= Nicola Perugini =

Nicola Perugini is an anthropologist and political scientist who works as an associate professor in international relations at the University of Edinburgh. Perugini has co-authored three books: Human Shields: A History of People in the Line of Fire (2020), The Human Right to Dominate (2016) and Morbid Symptoms (2017). He co-edited Palestine and the Western Academe: Fighting the Exception, Defending Epistemic Justice (2025) with Walaa Alqaisiya. Nicola has published articles on different topics, including war and the ethics of violence; the politics of human rights, humanitarianism and international law; humanitarianism's visual cultures; war and embedded anthropology; refugees and asylum seekers; law, space and colonialism; settler-colonialism; epistemic justice; and the question of Palestine. He is currently working on a research project entitled "Decolonising the Civilian", which examines national liberation wars, international law and the status of civilians in armed conflicts.

Perugini is the co-author of the section "The University of Edinburgh and the Question of Palestine: Balfour's Imperial Legacy and its Afterlife" in the Edinburgh University Race Review (2025, p. 44–55, and appendix). The publication marks a significant milestone in the University's commitment to confronting and addressing its historical and contemporary ties to slavery, racism and colonialism. As one of the most extensive and academically rigorous reviews of its kind, the Race Review represents over four years of research, consultation and collaboration, revealing complex and often uncomfortable truths about the institution's past. It also outlines immediate reparatory measures and long-term commitments to ensure lasting, transparent and community-driven change, including divestment from companies involved in human rights and international law violations in the occupied Palestinian territories.

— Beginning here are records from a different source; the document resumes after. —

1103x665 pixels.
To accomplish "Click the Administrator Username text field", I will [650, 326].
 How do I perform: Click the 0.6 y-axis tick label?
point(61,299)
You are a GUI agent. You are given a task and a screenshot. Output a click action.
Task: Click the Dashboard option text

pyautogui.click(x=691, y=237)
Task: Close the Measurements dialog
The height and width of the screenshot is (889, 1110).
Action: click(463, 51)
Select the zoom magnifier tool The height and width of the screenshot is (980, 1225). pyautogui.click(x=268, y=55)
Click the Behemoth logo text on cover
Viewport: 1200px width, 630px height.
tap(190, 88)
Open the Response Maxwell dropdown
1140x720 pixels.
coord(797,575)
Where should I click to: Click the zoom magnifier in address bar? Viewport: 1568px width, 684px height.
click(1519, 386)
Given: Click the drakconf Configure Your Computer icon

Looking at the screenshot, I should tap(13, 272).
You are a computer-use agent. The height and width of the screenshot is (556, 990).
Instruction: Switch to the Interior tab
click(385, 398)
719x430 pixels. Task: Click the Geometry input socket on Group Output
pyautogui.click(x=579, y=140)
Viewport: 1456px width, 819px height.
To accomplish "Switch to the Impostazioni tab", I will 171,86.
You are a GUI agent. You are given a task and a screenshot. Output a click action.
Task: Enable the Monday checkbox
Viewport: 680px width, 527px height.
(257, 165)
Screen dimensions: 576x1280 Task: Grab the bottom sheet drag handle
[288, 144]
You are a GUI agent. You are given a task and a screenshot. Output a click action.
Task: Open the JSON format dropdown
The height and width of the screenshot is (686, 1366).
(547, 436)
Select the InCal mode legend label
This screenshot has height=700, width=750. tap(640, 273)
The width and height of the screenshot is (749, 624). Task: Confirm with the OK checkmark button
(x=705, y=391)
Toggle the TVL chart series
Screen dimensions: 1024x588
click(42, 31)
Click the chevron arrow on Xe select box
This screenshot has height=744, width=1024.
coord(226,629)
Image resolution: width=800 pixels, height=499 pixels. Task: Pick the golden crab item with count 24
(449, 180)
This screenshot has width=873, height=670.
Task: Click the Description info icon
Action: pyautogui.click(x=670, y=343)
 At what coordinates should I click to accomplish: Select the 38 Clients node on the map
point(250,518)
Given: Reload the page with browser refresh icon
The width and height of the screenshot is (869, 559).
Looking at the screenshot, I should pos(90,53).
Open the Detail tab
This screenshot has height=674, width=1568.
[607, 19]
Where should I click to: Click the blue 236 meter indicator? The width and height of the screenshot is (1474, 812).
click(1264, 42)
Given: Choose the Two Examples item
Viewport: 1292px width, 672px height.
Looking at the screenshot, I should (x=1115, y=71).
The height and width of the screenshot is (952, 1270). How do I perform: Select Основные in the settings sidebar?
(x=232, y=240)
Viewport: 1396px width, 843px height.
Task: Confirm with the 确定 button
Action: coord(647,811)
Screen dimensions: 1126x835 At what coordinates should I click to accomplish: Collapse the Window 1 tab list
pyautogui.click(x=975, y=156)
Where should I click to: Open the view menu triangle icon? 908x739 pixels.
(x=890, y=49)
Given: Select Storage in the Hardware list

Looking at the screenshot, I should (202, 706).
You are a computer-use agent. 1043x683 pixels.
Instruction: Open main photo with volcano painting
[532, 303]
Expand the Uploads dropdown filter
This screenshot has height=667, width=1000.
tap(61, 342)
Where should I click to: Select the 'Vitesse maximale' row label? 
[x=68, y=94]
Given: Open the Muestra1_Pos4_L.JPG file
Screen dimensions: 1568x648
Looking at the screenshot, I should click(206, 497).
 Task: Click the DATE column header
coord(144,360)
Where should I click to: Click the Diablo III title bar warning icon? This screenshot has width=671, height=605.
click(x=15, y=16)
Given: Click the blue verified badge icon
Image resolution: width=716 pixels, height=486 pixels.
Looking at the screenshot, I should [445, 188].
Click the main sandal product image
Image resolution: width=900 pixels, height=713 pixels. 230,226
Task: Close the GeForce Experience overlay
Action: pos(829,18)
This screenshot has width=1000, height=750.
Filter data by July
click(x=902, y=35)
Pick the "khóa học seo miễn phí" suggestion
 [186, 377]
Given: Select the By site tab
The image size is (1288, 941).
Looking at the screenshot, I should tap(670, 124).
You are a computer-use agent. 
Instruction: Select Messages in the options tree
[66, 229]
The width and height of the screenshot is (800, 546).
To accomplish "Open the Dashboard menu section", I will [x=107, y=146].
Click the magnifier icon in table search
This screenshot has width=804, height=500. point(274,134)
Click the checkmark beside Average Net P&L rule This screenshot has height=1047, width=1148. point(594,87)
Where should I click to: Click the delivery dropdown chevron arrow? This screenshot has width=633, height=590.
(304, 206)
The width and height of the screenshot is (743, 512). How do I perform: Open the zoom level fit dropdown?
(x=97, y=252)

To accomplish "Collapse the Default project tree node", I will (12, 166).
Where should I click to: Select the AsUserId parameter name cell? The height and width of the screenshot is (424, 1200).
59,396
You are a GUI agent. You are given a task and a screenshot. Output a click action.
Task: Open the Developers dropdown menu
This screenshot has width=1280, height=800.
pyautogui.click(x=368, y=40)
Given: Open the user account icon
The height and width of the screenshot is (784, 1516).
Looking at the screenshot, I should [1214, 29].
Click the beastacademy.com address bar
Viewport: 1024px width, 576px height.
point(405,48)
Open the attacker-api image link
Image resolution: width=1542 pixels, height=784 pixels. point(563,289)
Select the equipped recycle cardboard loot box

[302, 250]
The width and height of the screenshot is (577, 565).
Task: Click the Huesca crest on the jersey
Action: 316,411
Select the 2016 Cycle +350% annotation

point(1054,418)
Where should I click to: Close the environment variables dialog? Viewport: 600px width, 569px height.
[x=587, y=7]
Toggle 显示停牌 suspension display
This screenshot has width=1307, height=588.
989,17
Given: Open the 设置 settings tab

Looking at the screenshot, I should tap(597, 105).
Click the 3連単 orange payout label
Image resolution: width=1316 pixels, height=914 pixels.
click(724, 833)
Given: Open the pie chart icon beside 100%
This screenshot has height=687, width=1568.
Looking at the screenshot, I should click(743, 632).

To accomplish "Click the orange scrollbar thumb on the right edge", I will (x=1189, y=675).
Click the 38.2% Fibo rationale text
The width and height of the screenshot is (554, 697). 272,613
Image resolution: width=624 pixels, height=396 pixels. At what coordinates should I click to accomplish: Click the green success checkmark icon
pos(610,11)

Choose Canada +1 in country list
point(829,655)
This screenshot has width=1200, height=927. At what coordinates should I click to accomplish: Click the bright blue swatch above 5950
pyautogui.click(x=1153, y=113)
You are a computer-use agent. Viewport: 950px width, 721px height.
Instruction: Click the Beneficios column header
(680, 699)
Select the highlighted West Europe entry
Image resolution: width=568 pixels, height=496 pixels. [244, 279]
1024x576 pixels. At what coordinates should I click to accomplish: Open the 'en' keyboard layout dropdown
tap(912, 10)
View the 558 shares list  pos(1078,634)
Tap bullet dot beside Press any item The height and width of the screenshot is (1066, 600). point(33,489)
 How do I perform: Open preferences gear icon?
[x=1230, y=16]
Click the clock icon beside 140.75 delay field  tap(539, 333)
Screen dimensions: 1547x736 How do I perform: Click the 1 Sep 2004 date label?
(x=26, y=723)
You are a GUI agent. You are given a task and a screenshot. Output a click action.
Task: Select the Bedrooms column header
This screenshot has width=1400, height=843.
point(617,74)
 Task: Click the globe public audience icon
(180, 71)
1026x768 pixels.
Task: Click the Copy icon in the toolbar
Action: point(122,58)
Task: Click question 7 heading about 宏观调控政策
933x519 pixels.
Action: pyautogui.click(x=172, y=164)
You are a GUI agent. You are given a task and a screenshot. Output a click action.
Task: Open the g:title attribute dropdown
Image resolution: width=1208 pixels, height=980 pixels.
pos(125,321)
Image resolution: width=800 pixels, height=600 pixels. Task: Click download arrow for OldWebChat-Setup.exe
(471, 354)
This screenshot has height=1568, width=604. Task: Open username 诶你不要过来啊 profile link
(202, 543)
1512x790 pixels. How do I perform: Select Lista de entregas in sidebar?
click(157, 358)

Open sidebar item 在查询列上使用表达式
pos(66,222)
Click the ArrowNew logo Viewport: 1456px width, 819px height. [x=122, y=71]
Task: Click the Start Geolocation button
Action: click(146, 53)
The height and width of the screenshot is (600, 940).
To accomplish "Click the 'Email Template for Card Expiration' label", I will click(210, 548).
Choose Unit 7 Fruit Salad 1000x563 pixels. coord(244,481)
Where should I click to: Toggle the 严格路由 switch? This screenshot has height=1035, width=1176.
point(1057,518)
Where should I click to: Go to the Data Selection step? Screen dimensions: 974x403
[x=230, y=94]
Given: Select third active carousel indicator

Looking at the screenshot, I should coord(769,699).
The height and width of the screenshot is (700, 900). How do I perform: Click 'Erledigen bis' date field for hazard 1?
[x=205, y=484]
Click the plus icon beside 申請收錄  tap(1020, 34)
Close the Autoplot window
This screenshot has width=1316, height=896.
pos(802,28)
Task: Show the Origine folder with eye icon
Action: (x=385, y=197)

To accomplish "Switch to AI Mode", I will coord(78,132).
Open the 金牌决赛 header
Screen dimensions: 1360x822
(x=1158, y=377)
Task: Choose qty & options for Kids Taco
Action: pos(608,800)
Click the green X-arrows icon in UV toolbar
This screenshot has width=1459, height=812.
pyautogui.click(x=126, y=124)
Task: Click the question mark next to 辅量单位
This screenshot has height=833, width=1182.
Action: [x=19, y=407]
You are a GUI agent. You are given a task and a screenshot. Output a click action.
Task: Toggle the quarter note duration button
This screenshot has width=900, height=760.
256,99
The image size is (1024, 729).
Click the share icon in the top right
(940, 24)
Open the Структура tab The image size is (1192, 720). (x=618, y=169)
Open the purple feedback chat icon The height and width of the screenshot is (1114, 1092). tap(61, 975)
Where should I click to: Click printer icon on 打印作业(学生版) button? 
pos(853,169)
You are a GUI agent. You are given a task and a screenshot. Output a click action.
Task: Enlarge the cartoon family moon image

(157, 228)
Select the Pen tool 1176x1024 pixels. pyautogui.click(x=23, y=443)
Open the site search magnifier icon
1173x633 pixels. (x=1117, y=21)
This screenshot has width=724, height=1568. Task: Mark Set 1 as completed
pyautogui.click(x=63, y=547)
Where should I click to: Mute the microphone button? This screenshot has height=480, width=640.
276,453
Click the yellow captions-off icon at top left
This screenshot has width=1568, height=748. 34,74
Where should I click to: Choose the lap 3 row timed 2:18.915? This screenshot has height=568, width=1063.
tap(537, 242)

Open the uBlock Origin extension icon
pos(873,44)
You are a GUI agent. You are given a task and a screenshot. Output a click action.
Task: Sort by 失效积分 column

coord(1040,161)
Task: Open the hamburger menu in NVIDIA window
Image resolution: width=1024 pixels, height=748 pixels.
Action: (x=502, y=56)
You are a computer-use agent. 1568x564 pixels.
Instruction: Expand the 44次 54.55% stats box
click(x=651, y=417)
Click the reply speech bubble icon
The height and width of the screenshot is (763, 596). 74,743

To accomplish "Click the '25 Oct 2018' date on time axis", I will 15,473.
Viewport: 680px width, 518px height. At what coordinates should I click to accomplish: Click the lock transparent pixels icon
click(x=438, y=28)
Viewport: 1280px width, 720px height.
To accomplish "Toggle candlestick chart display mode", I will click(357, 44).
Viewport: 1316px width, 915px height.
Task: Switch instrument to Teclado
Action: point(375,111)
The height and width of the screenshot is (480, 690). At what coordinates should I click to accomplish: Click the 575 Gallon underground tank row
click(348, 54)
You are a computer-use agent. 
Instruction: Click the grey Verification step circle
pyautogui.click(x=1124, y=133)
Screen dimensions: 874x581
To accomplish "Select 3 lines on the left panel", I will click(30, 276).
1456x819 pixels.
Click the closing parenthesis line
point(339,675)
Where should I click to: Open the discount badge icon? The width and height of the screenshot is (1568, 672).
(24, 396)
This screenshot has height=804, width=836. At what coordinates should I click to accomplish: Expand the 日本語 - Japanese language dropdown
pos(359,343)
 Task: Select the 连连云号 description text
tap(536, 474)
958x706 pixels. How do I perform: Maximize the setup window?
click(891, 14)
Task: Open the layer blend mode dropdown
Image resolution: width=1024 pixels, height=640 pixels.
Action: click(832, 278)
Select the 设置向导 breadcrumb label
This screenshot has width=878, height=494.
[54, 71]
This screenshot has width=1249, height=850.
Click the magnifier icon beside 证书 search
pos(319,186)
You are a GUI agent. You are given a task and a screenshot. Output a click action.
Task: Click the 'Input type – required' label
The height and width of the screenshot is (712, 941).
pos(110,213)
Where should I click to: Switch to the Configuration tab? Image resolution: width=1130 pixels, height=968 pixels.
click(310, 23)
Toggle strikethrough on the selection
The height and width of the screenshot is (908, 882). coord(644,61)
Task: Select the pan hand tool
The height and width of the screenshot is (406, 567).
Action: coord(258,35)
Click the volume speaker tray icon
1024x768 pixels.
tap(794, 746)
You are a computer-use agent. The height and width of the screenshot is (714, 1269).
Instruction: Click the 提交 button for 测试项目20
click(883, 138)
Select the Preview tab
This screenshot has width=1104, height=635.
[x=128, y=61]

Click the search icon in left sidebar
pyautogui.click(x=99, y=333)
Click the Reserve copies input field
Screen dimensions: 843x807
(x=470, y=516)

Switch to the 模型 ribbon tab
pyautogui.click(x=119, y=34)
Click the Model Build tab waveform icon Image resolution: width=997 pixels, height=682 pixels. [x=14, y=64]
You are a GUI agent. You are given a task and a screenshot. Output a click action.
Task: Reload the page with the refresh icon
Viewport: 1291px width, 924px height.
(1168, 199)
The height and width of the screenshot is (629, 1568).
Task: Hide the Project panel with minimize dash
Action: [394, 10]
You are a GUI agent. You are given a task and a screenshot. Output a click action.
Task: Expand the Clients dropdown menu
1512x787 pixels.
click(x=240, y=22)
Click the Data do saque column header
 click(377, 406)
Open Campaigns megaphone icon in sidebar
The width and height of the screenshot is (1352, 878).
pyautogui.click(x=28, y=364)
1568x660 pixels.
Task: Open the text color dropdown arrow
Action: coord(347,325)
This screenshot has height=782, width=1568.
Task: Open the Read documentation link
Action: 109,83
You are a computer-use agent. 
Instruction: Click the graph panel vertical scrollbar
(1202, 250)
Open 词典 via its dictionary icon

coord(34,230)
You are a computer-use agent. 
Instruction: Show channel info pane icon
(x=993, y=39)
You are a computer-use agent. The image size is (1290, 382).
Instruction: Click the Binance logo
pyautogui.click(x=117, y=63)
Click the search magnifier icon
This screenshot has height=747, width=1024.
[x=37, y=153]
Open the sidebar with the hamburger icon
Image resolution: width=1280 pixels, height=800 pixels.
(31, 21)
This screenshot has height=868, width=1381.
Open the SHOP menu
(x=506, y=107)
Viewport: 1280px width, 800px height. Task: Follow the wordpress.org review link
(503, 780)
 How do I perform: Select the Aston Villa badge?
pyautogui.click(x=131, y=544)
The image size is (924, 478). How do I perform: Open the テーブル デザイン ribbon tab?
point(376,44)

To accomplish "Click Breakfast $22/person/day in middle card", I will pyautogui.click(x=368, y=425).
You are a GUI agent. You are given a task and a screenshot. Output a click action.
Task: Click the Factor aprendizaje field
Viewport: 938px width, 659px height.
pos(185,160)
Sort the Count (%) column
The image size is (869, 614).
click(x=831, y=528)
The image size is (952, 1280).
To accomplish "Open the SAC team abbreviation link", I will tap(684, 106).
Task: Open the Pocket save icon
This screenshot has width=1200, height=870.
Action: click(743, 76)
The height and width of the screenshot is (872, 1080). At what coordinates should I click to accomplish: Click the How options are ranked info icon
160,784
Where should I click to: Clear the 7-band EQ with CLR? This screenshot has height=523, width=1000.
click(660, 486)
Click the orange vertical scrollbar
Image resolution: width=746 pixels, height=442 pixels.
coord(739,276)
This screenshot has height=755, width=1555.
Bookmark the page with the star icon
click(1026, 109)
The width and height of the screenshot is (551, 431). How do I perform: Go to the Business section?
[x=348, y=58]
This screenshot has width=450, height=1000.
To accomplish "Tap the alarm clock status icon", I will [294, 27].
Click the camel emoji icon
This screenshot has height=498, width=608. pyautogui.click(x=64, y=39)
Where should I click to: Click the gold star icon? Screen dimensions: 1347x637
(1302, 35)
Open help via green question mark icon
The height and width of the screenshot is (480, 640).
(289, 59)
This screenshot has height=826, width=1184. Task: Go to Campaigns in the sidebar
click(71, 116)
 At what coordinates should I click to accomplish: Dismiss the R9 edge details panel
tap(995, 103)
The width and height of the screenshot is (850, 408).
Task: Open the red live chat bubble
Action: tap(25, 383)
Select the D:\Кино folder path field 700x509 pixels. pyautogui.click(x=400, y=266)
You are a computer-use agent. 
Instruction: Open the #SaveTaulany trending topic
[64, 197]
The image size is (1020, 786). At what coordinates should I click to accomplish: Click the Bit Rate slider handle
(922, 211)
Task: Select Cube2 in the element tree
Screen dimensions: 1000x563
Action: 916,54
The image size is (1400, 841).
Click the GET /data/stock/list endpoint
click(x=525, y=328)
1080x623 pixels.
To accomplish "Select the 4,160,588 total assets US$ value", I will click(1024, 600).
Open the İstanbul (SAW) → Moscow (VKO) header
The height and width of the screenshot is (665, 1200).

In 2024, he co-created La pelle sotto. Decolonizzare Villa Marina (The Skin Underneath. Decolonizing Villa Marina) for Pesaro 2024, Italy's Capital of Culture. This research-art project examines the colonial legacy of Villa Marina, a former fascist youth colony, combining archival research, community testimony, photographic installations and public dialogue to confront Italy’s colonial past and reimagine the future of this historic site. It features Sun-Baths, a 200m² immersive installation transforming the space into an environment for reflection and engagement; 7 Interferences, a series of artistic interventions challenging the site's historical narratives; and Rethinking the Colony, a public forum that concluded the project, fostering discussion with the community about the colony's complex legacy and future.

Perugini has been a member of the Institute for Advanced Study at Princeton (2012/2013), a Mellon Postdoctoral Fellow at Brown University (2014–2016), a Marie Skłodowska-Curie Fellow (2017–2019) and a Leverhulme Trust Research Fellow (2022/2023). He has taught at the American University of Rome, the Al Quds Bard College in Jerusalem (where he also directed the Human Rights Program), Brown University and the University of Bologna. He has been a member of the British Society for Middle Eastern Studies Council (2019–2022). He has served as consultant for UNESCO and UN Women. In 2011, Nicola was the co-recipient of the UNESCO-Greece Melina Mercouri International Prize for the Safeguarding and Management of Cultural Landscapes for the Battir Cultural Landscape Project (Palestine).

His opinion pieces have appeared in Al Jazeera English, London Review of Books, Jewish Currents, Al-Akhbar,  Al-Ayyam, TRT, Newsweek, Internazionale, il manifesto, La Repubblica, The Nation, the Huffington Post, The Conversation, Just Security, Open Democracy, Counterpunch, The Herald, The National, Middle East Eye, Jadaliyya, +972 Magazine and e-flux.